Education of staff and other members of the company

It is important to educate the staff regarding the proper handling of PHI when accessing through mobile device. Some of the applications and websites accessible on the mobile device may contain malware which puts the data susceptible for inappropriate access.

Other technical safeguards

Other technical safeguards to prevent the breach include restricting access to PHI only to identified authorized personnel. Additionally, setup integrity controls to prevent improper alteration or destruction of e-PHI. Lastly, enforce transmission security measures in order to protect e-PHI if it is transmitted over an electronic network.

 

Identify actions Touchstone Medical Imaging should have taken to investigate the breach.

Timely investigation should be made in order to mitigate the amount of data accessed inappropriately. Several steps should be enforced immediately once data breach is confirmed.

First, stop the breach. Once data breach is known, terminate improper access to PHI and retrieve any PHI that was subjected to improper disclosure. Once done, document the actions taken.

Second, contact the privacy officer. The privacy officer is a trained individual in properly investigating and responding to a potential breach.

Third, promptly respond to a breach. This is due to several reasons. One, the covered entity, which in this case, is Touchstone Medical Imaging, have the obligation to mitigate or control any effects of the breach. Second, immediate action will help in mitigating the further breaches, which is also considered as one of the important factors in determining whether the breach should be reported. Third, Touchstone Medical Imaging may avoid penalties if they are able to correct the violation within 30 days. Lastly, the breach notification rule states that the notice of reportable breaches should be given "without unreasonable delay" but no later than 60 days after the breach discovery.

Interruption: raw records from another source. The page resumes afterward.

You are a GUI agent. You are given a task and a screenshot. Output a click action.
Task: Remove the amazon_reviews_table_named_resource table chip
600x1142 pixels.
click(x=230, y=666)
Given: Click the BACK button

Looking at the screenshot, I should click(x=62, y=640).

Fourth, identify the "who, what, when, why, how, and how much". This refers to the persons involved, especially those who committed the alleged violation. Identify how much PHI was inappropriately accessed and the manner in which it was accessed. However, it is important to remember that you should not report a suspected breach unless you can conclude that a reportable breach has truly occurred after your investigation.

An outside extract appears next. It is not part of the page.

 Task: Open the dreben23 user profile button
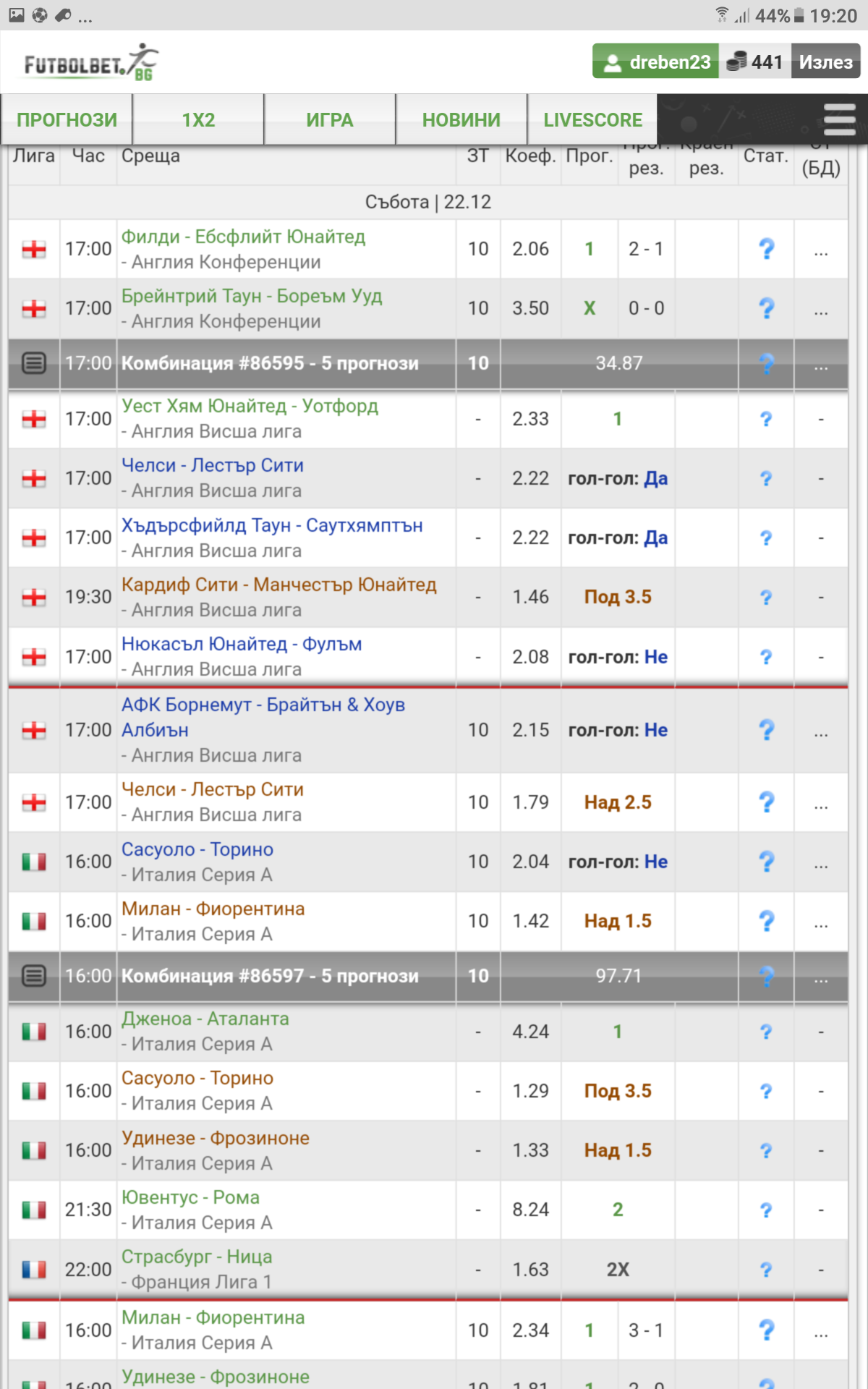pos(656,62)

Fifth, correct the breach and impose sanctions. A covered entity like Touchstone Medical Imaging may avoid HIPAA and HHS penalties if it did not act with willful negligence and imposed proper actions within 30 days after discovery of breach. The HIPAA also requires the covered entity to impose sanctions against the workforce members who violated the HIPAA or other privacy policies which led to the PHI breach.

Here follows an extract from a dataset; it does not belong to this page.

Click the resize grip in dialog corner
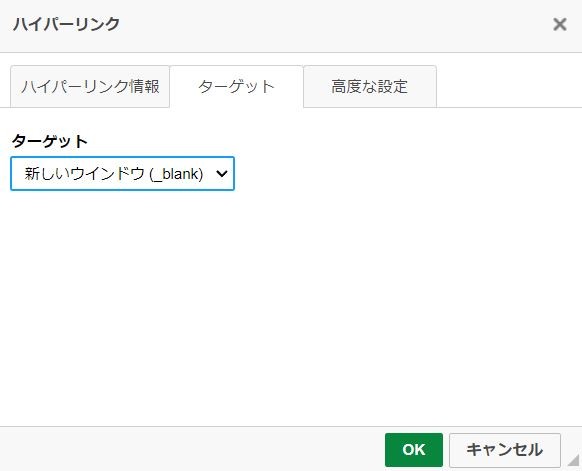The height and width of the screenshot is (471, 582). [573, 459]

Lastly, determine whether the breach should be reported to the HHS. Identify if the PHI security was truly compromised and was exposed to inappropriate accessing by unauthorized personnel.

 

Identify the actions that Touchstone Medical Imaging took or did not take that caused HHS to award the penalty.

  1. Touchstone Medical Imaging did not act on the investigation in a timely manner. As stated above, the covered entity may avoid HHS penalties if it will act within 30 days after the discovery of breach and proper investigation is held in place. Since HHS awarded the penalty, it can be concluded that the covered entity acted in a willful neglect.
  2. Risk analysis had not been conducted. Risk analysis is important in order to foresee how e-PHI can be accessed inappropriately, thus allowing the covered entity to put up road blocks in any manner that the e-PHI can be accessed.
  3. Business associate agreements were not placed. HHS requires that a covered entity must obtain satisfactory assurances from its business associate. The satisfactory assurances involve the assurance that the business associate will safeguard the PHI it receives or creates in behalf of the covered entity appropriately. This should be made into writing either in a form of a contract or agreement between the covered entity and the business associate. However, in this case, no agreement was placed. This further made the PHI susceptible for breach.